Renewable energy accounted for the majority (50.5 percent) of new U.S. electrical generation put into service during the first 11 months of 2016, according to the latest issue of the Federal Energy Regulatory Commission’s (FERC) monthly Energy Infrastructure Update (with data through Nov. 30, 2016).

Combined, newly installed capacity from renewable sources (i.e., biomass, geothermal, hydropower, solar, wind) totaled 9,655 MW, surpassing that from natural gas (8,109 MW), nuclear power (1,270 MW), coal (45 MW), and oil (33 MW) combined.

In the month of November alone, solar and wind combined to provide 946 MW — 158 times more than that from natural gas (just 6 MW).

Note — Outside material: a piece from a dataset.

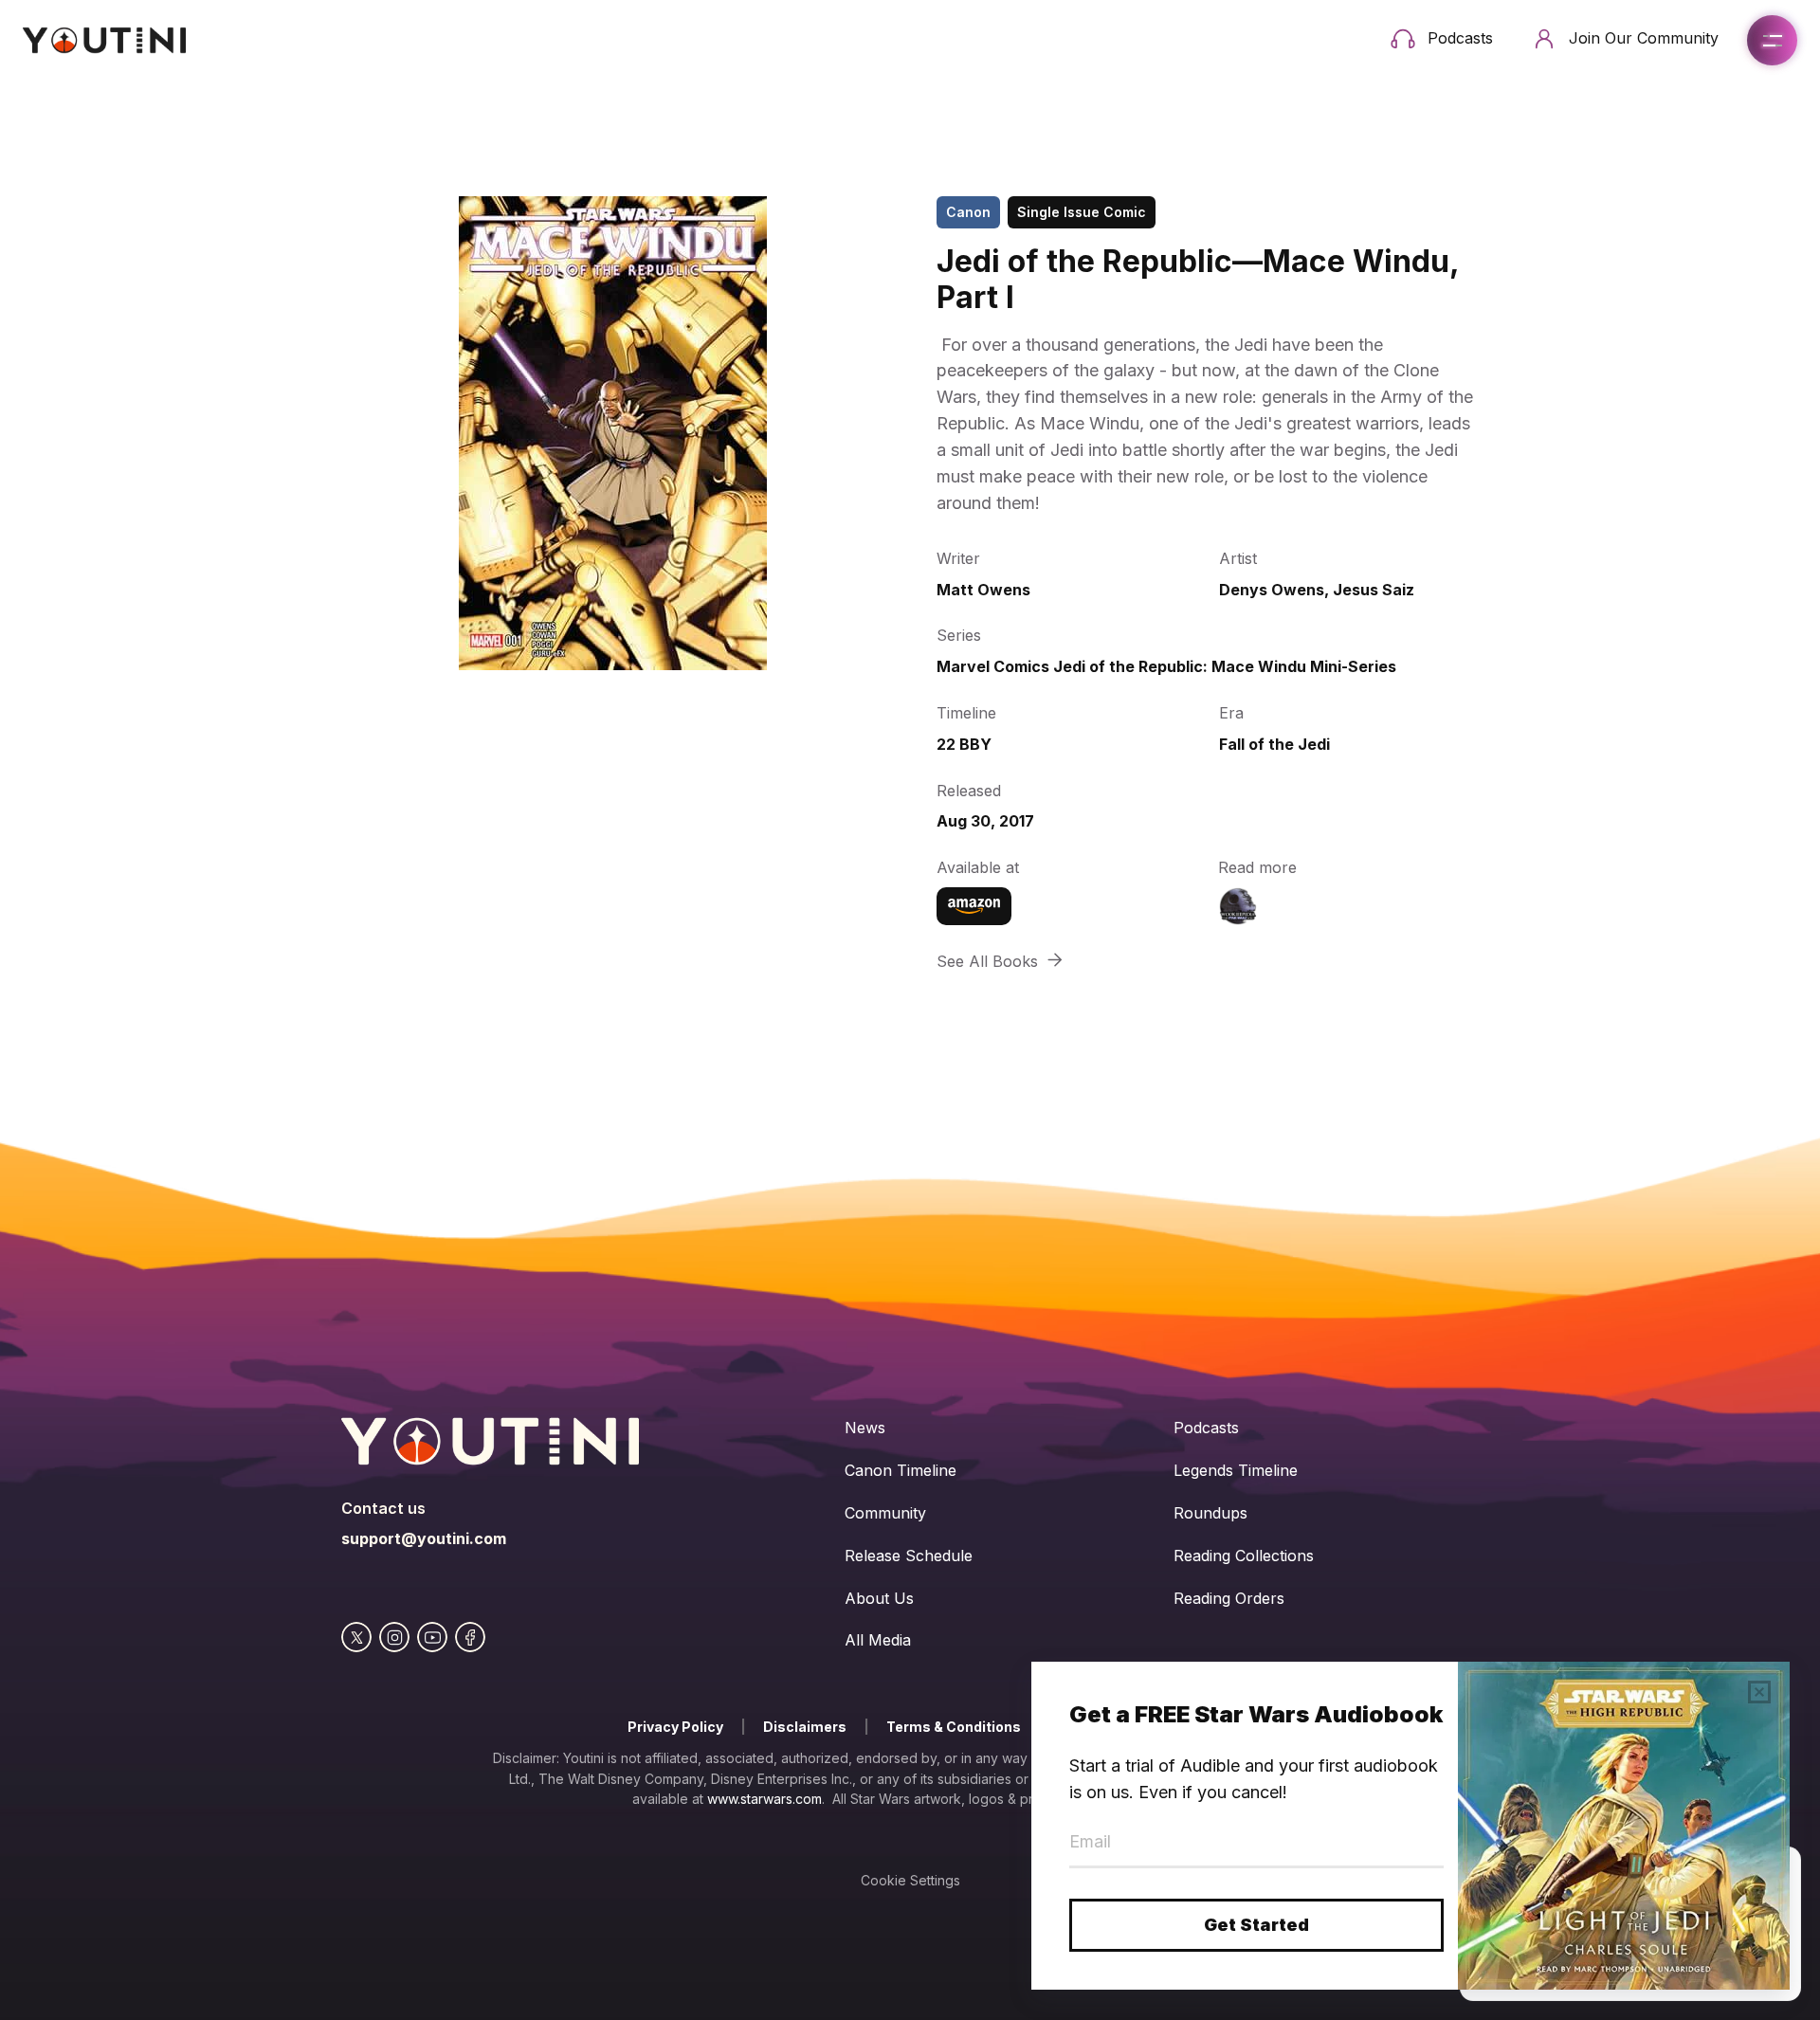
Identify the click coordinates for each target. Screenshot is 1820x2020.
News (865, 1427)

Year-to-date, new solar generating capacity totals 5,717 MW, while new wind generating capacity totals 3,533 MW. There are also 314 MW of new hydropower capacity and 91 MW of new biomass capacity but no new geothermal steam capacity thus far in 2016.

The rapid growth of renewables — particularly solar and wind — has resulted in their seizing an ever-growing share of the nation’s total generating capacity. Five years ago, renewable sources cumulatively accounted for slightly over 14 percent of total available installed generating capacity; now they provide almost 19 percent (18.69 percent): hydropower, 8.53 percent; wind, 6.58 percent; solar, 1.84 percent; biomass, 1.41 percent; and geothermal, 0.33 percent.

Each of the non-hydro renewables has grown during the past half-decade with solar’s share of the nation’s generating capacity now more than 12 times greater than in November 2011.

By comparison, oil is now only 3.81 percent, nuclear power is 9.16 percent, and coal is 24.77 percent — shares of the total that are all lower than five years ago (4.62 percent, 9.45 percent, and 29.95 percent respectively). Only natural gas has experienced modest growth and that is from 41.67 percent in 2011 to 43.40 percent today.

FERC’s latest data should be a wake-up call to the new Congress and the incoming Trump Administration. Don’t mess with a winning hand — continue to support solar, wind, and other renewables!

Note that generating capacity is not the same as actual generation. Electrical production per MW of available capacity (i.e., capacity factor) for renewables is often lower than that for fossil fuels and nuclear power. As noted, the total installed operating generating capacity provided by renewables in 2016 is now about 18.7 percent of the nation’s total whereas actual electrical generation from renewables year-to-date (according to the latest U.S. Energy Information Administration figures) is roughly 15.1 percent; however, both of these figures understate renewables’ actual contribution because neither EIA nor FERC fully accounts for all electricity generated by smaller-scale, distributed renewable energy sources.